Often, allergies are overdiagnosed, which can lead to undue "psycho-social impacts" on the child, Bahna said.

Both Lehr and Bahna stressed having a proper diagnosis and detailed management plan from an allergist.

For those who do suffer from life-threatening food allergies, life continues, albeit precariously.

Kylie Kozar, 13, of Los Angeles was diagnosed with a life-threatening peanut allergy when she survived full-blown anaphylaxis at 18 months old after taking a bite of a Tiger's Milk protein bar. Her mother, Yael Kozar, was unaware of the severity of peanut allergies at the time.

Kylie's blood test showed her level of peanut allergy was "immeasurable," her mother said. Yael Kozar made the difficult decision to put her television career on hold for her child. "I couldn't trust the world," she said.

When Kylie was 7, she suffered another traumatizing near-death experience. Her family was eating dinner at one of the five restaurants they trusted. Kylie took a bite of a sauce that the waiter said did not contain peanuts.

"She was on my side of the table in less than a minute, clutching at her throat," Kozar said. The waiter ran back and found out the sauce did have peanuts. "I knew at that moment I had to inject," said Kozar, who administered an EpiPen to her daughter. Kylie's throat opened up immediately, but the reactions didn't end.

### Problem description
In the extract on food allergies, how old was Kylie Kozar when she survived full-blown anaphylaxis after a bite of a protein bar?

### Information supplied
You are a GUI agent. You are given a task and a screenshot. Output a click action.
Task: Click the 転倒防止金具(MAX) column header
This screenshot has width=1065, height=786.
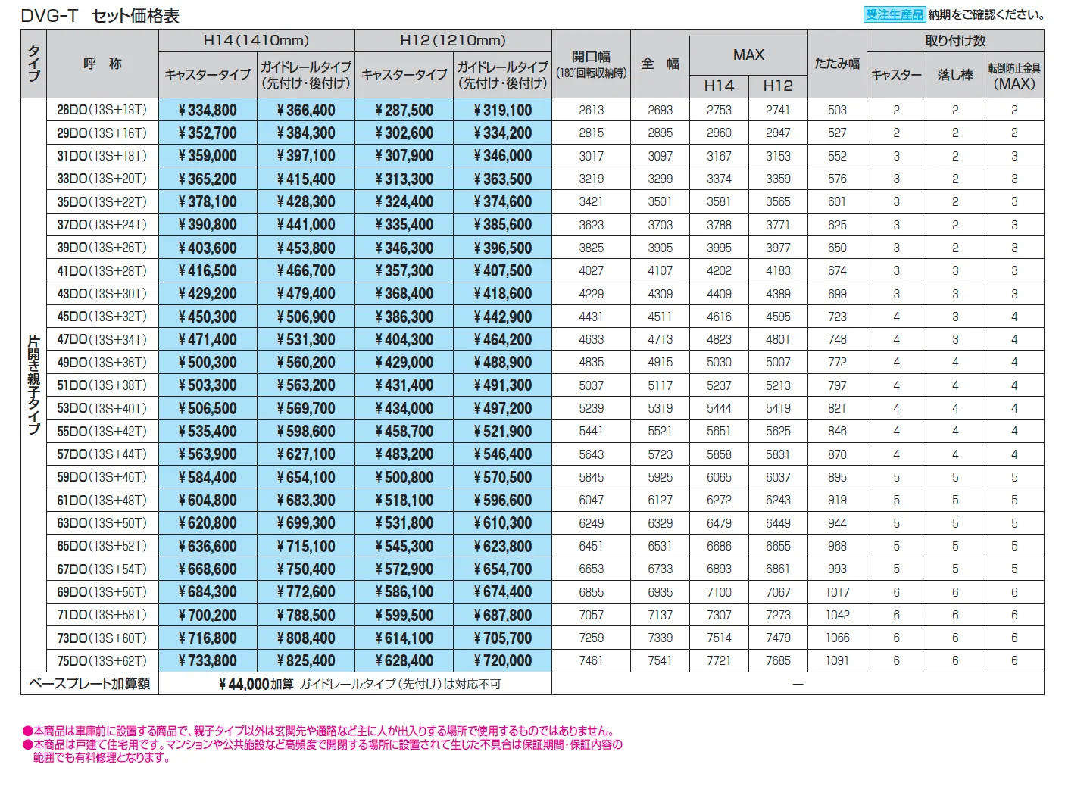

### Output below
18 months old